Return every line in the entries below where the word "Select" shows up.

Start of Data to process

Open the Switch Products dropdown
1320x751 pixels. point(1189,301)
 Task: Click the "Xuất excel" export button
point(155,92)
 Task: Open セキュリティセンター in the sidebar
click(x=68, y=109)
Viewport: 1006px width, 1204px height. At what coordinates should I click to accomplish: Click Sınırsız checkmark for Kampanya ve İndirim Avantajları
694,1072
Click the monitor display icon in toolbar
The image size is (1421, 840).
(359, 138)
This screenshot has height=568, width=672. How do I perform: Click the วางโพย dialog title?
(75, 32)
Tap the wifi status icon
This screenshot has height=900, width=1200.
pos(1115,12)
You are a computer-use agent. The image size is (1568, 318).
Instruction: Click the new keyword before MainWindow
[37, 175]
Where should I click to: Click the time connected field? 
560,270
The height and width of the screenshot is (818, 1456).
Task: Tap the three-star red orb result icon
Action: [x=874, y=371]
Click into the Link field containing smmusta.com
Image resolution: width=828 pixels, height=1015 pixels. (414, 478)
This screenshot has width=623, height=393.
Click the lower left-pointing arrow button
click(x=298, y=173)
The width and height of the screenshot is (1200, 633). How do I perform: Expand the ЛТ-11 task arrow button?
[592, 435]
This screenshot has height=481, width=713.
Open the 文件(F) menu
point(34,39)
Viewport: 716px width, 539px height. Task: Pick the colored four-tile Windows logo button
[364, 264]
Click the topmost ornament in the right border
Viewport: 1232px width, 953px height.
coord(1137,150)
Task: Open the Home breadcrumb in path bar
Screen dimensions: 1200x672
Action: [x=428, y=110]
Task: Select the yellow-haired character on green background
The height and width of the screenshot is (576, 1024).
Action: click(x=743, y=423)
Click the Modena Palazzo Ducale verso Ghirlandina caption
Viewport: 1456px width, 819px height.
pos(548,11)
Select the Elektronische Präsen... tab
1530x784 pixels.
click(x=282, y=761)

End of Data to process

Answer to this exercise:
Task: Select the yellow-haired character on green background
Select the Elektronische Präsen... tab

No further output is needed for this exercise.